Aku mengarahkan pandanganku pada orang yang menjadi pemiliknya. Orang yang sama yang telah menghabiskan waktu berjam-jam di sini beberapa minggu terakhir. Minum minuman keras mahal yang sama. Selalu sendirian. Tidak berbicara dengan siapa pun. Hanya merenung di zona kecilnya sendiri, tidak terganggu oleh dunia di sekitarnya.

Aku mendekat, melihat bahunya yang lebar dan setelan jas hitamnya yang dipadatkan, jaketnya terlipat rapi dan diletakkan di atas meja. Mansetnya tidak dikancingkan, lengan bajunya adalah hal yang paling serampangan tentang dirinya. Rambutnya yang berwarna salt-and-pepper ditata rapi ke belakang, dengan rambut panjang di bagian atas, tetapi pendek di bagian samping. Jenggotnya yang berantakan tetapi terawat dengan baik sangat cocok dengannya.

Dia jauh lebih tua dariku, tetapi tidak dapat disangkal bahwa dia adalah pemandangan yang menyakitkan mata.

Pria itu menghabiskan sisa minumannya yang berwarna madu gelap dan menyodorkan minumannya kepada saya untuk digantikan dengan minuman yang baru. Saya melakukan yang terbaik untuk tidak menatap bibirnya saat dia menjilat sisa cairan yang tersisa.

"Bisakah saya mendapatkan sesuatu yang lain?" Saya tahu betul untuk tidak berbasa-basi dengannya.

Dia sudah cukup lama datang ke sini sehingga saya menyadari bahwa dia sangat berbeda dari orang-orang lain yang sering datang ke tempat ini. Dia tidak main-main. Dia tidak memperlakukanku seperti yang dilakukan setiap orang lain di bar ini. Tatapannya tidak berlama-lama di payudaraku dan aku tidak merasakan tatapannya ketika aku berjalan pergi. Dia hanya...dia. Kami hidup berdampingan. Saya melakukan pekerjaan saya, dia membayar tagihannya, selalu meninggalkan lebih dari yang pantas saya dapatkan. Dan itu saja. Saya menikmati kehadirannya karena itu tidak seperti apa yang saya hadapi sehari-hari.
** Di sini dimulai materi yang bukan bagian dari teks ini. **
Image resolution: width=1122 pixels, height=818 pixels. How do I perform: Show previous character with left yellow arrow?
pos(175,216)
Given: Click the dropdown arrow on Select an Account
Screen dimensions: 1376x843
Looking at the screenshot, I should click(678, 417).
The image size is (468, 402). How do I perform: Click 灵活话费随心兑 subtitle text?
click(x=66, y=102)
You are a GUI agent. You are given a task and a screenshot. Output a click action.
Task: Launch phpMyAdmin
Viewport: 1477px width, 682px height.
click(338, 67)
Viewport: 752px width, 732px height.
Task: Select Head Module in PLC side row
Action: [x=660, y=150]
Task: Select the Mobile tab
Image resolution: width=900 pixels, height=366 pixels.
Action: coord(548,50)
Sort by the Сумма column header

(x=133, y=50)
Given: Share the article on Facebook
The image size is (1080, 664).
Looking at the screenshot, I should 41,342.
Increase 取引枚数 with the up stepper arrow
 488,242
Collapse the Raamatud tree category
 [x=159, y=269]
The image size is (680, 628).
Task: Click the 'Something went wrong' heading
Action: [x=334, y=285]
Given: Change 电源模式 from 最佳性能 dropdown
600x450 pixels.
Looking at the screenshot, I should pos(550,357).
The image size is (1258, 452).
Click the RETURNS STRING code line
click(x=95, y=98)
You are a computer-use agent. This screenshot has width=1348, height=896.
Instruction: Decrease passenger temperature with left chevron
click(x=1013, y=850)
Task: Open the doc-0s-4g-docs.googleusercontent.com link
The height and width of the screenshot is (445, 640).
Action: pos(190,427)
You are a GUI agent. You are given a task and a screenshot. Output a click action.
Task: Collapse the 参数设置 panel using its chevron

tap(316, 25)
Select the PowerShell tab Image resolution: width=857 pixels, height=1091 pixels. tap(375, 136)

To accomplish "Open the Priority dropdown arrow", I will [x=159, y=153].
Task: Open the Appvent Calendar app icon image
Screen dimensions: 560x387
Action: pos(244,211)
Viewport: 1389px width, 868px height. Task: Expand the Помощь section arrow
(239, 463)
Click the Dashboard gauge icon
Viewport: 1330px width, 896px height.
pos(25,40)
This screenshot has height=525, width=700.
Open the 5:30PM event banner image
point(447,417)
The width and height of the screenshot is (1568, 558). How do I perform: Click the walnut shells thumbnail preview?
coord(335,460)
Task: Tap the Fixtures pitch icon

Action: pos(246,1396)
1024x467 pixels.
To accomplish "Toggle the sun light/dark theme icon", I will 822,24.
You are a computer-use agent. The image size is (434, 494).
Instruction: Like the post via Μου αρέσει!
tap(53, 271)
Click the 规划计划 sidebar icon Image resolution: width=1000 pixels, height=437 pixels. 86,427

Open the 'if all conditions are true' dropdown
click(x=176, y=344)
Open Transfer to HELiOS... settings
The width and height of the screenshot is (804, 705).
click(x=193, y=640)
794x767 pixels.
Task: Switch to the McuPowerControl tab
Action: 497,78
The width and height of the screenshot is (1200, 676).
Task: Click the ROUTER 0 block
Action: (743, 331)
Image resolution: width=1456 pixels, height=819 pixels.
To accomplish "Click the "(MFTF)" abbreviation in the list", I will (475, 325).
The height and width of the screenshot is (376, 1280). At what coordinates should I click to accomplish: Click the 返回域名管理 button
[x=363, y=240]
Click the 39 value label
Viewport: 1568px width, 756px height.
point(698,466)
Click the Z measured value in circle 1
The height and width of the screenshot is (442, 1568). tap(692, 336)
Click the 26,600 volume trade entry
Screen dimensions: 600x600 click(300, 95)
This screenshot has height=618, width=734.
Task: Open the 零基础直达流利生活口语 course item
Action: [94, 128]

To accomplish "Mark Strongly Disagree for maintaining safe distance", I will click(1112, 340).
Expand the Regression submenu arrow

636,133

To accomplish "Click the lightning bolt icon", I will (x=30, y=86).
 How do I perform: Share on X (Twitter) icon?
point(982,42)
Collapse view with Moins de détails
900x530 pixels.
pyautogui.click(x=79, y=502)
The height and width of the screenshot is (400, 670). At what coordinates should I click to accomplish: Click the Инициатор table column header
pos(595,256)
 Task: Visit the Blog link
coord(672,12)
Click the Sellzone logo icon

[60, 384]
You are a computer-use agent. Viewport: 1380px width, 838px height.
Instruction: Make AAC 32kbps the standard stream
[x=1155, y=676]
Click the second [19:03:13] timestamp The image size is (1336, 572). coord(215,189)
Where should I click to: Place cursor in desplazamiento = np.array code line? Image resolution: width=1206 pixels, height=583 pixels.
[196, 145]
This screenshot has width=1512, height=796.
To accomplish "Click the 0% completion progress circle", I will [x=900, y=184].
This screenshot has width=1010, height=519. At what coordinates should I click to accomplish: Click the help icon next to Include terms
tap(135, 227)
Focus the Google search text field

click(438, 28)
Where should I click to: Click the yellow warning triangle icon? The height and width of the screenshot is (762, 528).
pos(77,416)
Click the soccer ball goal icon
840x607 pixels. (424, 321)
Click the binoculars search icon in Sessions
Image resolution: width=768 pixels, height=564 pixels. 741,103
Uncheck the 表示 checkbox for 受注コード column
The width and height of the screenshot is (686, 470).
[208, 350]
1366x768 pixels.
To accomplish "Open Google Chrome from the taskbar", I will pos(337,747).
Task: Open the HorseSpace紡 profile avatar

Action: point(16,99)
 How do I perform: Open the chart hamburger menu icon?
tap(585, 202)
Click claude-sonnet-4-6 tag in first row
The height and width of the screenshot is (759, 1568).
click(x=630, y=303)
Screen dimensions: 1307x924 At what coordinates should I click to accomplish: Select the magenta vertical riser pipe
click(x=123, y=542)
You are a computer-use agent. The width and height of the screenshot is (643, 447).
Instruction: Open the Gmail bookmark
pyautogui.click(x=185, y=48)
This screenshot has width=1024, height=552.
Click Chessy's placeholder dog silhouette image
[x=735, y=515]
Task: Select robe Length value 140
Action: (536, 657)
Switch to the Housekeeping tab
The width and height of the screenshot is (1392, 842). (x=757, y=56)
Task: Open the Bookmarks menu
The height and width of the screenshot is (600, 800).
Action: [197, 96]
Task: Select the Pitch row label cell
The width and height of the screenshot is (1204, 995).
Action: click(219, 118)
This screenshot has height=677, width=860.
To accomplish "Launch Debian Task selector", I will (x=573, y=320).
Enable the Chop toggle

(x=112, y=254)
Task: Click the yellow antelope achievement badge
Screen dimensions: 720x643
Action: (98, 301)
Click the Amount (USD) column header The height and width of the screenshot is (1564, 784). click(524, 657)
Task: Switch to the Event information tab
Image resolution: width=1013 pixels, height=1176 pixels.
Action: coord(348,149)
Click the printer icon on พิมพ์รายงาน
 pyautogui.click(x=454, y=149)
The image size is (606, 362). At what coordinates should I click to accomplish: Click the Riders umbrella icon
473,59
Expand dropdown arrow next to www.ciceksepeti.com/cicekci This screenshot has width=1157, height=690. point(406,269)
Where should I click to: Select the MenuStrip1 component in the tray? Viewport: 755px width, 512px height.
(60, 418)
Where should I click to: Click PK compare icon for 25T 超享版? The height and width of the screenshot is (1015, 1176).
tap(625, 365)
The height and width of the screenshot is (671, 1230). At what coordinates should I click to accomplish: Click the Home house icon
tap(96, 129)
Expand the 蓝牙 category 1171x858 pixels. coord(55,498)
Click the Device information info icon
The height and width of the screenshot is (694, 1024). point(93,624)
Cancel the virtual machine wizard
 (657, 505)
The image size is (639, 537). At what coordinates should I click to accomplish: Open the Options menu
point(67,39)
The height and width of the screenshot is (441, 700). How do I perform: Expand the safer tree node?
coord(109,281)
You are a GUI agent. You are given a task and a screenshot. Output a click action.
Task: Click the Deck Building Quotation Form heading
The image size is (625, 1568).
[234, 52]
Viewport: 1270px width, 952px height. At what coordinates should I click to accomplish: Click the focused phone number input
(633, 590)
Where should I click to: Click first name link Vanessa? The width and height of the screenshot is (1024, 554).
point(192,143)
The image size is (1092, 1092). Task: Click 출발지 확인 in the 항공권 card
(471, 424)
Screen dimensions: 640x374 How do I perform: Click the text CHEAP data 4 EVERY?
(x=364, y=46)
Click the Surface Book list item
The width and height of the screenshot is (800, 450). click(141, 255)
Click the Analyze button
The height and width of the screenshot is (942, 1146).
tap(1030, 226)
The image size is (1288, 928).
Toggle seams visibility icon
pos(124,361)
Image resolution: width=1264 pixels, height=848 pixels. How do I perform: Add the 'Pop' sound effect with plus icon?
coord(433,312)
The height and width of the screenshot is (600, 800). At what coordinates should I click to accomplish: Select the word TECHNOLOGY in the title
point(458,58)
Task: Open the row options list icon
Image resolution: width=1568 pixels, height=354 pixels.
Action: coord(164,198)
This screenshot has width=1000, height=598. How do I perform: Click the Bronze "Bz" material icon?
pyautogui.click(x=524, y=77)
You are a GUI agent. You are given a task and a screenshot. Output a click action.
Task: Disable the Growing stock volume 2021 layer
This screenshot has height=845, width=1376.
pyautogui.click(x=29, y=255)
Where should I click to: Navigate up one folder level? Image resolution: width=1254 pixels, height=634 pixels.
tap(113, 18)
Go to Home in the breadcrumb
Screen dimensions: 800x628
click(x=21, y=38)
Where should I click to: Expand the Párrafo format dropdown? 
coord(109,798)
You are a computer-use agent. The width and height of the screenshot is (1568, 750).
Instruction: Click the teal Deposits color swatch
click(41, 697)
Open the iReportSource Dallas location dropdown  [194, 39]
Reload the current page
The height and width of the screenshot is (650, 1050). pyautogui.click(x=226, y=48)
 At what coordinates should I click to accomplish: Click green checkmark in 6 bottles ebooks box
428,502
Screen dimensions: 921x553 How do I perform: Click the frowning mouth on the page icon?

Mungkin saya harus tersinggung dengan hal itu, karena saya memang berusaha untuk memamerkan tubuh saya untuk mendapatkan uang tambahan, tapi saya tidak melakukannya. Tidak dengan dia. Dia datang ke sini untuk melarikan diri dan itulah yang saya izinkan dia lakukan.

Sarah mengatakan kepadaku beberapa hari yang lalu bahwa aku adalah favoritnya, tetapi aku tertawa dan mengatakan bahwa dia sudah gila. Dia hampir tidak berbicara dengan saya. Menurutnya, entah bagaimana perhatiannya jauh lebih banyak daripada yang dia berikan kepada orang lain yang melayaninya.

"Kau bisa mengambilkan sesuatu untukku, sayang," pria mabuk itu memanggil dari belakangku.

Aku mengabaikannya dan fokus pada pria tua yang gelap dan misterius di depanku, memperhatikan dengan seksama bagaimana rahangnya sedikit menegang ketika pria itu berbicara.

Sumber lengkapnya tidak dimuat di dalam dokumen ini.